Ou peut-être se trouvait-elle plus près d’une vérité fondamentale qu’elle ne se l’imaginait, et peut-être était-ce la source de ces ennuis.

Turk se douta que quelque chose n’allait pas quand Tomas ne répondit ni au deuxième ni au troisième appel, qu’il passa depuis sa voiture. Tomas avait peut-être bu – il continuait à boire, bien que rarement sans retenue –, mais même ivre, il répondait en général au téléphone.

Aussi Turk s’approcha-t-il du mobil-home du vieil homme avec un peu d’appréhension, insérant à vitesse prudente son automobile dans les allées des Flats encombrées de cendres. En tant que Quatrième Âge, Tomas était plutôt solide, mais pas immortel. Même les Quatrièmes vieillissaient. Et mouraient. Tomas pouvait être malade. Ou avoir des ennuis. Il y avait souvent des problèmes dans les Flats. Deux gangs philippins y étaient basés, et on trouvait des repaires de drogués ici et là dans le voisinage. Parfois, il se produisait des choses désagréables.

Il se gara près d’une bruyante épicerie portoricaine et parcourut à pied les derniers mètres le séparant de l’entrée de la petite rue boueuse où habitait Tomas.

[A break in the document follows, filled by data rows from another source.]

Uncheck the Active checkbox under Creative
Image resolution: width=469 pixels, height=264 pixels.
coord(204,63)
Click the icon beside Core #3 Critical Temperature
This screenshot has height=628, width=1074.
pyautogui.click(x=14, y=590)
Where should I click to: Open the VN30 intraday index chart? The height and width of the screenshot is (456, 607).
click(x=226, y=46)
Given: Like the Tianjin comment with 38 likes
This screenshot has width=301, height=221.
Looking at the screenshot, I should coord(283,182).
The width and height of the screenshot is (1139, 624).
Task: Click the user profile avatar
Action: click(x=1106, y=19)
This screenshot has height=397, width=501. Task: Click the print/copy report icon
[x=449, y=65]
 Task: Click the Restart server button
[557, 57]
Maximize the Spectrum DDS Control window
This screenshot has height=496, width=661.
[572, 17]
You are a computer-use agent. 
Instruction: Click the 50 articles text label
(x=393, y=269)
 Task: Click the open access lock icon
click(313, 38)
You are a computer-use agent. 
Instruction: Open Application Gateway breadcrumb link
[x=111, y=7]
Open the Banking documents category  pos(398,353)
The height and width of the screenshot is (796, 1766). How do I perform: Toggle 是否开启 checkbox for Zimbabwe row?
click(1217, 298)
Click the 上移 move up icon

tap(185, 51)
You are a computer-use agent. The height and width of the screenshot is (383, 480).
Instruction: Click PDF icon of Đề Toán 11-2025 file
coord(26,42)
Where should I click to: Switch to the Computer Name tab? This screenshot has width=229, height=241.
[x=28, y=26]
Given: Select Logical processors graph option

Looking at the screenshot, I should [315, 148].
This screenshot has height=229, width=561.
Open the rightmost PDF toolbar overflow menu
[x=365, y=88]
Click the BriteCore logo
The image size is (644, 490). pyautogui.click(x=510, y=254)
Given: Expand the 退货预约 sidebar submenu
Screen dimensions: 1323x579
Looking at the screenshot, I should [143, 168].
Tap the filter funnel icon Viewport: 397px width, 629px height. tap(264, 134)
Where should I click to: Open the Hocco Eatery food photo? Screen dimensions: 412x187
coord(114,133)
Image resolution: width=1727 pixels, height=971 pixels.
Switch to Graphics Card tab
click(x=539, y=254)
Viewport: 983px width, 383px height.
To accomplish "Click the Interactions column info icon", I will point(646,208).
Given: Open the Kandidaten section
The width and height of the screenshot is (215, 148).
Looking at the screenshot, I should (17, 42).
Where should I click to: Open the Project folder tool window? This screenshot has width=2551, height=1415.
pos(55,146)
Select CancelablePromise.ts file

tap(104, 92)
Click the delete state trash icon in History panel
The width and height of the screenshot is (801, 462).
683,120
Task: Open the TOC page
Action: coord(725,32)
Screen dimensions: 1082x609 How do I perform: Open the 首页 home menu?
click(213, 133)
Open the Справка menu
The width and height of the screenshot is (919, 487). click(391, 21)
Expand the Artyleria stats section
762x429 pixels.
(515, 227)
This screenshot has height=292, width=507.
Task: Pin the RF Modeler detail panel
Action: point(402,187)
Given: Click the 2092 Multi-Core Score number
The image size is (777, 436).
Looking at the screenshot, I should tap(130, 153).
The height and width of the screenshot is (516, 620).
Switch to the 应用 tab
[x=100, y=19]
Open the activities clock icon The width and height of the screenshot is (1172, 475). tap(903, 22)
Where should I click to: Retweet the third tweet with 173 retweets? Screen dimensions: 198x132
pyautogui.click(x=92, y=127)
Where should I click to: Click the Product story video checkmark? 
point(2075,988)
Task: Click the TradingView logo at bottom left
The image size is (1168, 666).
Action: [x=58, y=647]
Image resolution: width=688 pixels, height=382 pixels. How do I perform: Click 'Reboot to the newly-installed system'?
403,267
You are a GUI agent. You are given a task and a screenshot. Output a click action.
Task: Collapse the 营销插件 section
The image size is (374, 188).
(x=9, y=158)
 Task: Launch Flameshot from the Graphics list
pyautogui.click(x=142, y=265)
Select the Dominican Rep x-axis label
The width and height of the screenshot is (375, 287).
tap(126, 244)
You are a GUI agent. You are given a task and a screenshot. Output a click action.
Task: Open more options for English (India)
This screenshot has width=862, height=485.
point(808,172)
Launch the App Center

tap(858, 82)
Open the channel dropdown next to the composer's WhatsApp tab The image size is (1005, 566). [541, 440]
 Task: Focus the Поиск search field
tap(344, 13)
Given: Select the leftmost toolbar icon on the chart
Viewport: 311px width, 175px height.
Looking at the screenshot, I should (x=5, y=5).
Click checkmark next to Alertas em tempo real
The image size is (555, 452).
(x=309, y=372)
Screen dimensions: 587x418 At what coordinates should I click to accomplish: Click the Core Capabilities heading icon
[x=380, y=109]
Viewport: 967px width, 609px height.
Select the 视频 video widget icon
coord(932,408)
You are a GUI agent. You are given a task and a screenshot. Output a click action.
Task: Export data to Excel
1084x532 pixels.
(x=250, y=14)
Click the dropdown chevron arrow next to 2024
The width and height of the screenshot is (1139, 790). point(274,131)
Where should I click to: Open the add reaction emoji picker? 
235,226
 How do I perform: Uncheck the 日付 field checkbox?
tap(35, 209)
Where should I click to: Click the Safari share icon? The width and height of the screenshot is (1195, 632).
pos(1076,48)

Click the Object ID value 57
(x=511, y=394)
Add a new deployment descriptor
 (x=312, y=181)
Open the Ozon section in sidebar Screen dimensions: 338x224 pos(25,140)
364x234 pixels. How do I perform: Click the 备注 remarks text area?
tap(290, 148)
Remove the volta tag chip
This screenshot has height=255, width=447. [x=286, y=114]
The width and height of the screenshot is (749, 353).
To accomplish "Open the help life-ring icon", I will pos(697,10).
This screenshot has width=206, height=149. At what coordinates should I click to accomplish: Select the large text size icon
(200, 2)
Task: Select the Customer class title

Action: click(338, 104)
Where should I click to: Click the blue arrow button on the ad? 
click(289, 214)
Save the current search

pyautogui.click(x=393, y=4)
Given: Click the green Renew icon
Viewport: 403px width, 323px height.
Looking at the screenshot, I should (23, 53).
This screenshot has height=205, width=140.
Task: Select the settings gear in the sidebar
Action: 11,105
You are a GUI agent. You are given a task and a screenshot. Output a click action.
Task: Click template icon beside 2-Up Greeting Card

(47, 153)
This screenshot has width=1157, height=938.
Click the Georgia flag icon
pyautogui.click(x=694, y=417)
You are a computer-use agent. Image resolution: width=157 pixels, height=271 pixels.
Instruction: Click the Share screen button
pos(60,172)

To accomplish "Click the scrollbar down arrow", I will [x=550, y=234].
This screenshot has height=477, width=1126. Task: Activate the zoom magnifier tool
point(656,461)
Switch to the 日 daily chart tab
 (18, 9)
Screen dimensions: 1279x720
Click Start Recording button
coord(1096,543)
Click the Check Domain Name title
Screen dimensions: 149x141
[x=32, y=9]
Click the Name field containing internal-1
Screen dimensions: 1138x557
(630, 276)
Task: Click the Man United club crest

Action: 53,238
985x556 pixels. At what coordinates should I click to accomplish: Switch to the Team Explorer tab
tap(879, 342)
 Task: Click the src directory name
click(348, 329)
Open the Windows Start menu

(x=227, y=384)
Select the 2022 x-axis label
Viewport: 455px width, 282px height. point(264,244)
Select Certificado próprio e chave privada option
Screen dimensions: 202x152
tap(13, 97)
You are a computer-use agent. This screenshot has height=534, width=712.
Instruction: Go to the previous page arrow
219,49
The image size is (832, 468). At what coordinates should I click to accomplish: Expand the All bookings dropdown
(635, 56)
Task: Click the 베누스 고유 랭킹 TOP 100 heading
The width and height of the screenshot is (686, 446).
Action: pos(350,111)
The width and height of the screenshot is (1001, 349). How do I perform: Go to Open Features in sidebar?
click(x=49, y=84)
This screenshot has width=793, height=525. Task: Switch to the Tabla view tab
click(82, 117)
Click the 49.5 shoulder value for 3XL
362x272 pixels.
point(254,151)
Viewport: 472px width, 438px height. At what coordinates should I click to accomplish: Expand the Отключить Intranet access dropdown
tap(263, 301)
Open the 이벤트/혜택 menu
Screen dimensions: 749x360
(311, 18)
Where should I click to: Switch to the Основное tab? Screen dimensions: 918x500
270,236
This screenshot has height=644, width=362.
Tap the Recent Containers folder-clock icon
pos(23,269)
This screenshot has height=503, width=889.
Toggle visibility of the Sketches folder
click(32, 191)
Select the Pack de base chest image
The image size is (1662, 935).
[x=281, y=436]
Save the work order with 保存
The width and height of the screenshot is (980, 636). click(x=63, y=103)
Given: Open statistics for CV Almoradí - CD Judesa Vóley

La nuit venait de tomber et il y avait beaucoup de monde, avec de la musique enregistrée sortant d’une porte sur deux. Mais on ne voyait aucune lumière dans le mobil-home de Tomas, rien que l’obscurité derrière ses fenêtres. Le vieil homme dormait peut-être. Sauf que la porte, déverrouillée, était entrouverte.

Turk frappa avant de se glisser à l’intérieur, même s’il sentait, avec une certitude amère, que frapper ne servait à rien. Pas de réponse.

Il tendit la main sur la gauche, alluma le plafonnier et cilla en découvrant la pièce saccagée. La table près du fauteuil de Tomas gisait à l’envers, les lampes étaient brisées sur le sol. Une odeur fétide de sueur masculine s’attardait dans la pièce. Turk jeta un coup d’œil dans la chambre, mais la trouva tout aussi vide.

Après quelques instants de réflexion, il ressortit de la petite maison de Tomas pour aller frapper à la porte voisine. Une femme obèse en combinaison grise vint ouvrir : une certaine Mme Goudy, veuve depuis peu. Tomas l’avait présentée une fois ou deux à Turk, et il savait qu’elle buvait de temps en temps un verre avec le vieil homme. Non, Mme Goudy n’avait pas de nouvelles récentes de Tomas, mais elle avait remarqué un peu plus tôt une camionnette blanche garée devant son mobil-home… un problème ?

« J’espère que non. Quand exactement avez-vous vu cette camionnette, madame Goudy ?

— Il y a une heure, peut-être deux.

— Merci, madame Goudy. Inutile de vous inquiéter. Mais mieux vaut bien fermer votre porte.

— Comme si je ne le savais pas », répondit-elle.

Il revint refermer celle de Tomas, en s’assurant qu’elle se verrouillait bien, cette fois. Le vent s’était levé, qui fit vibrer le réverbère de fortune à l’intersection de la route et du petit sentier menant chez le vieil homme. Des ombres vacillaient par à-coups.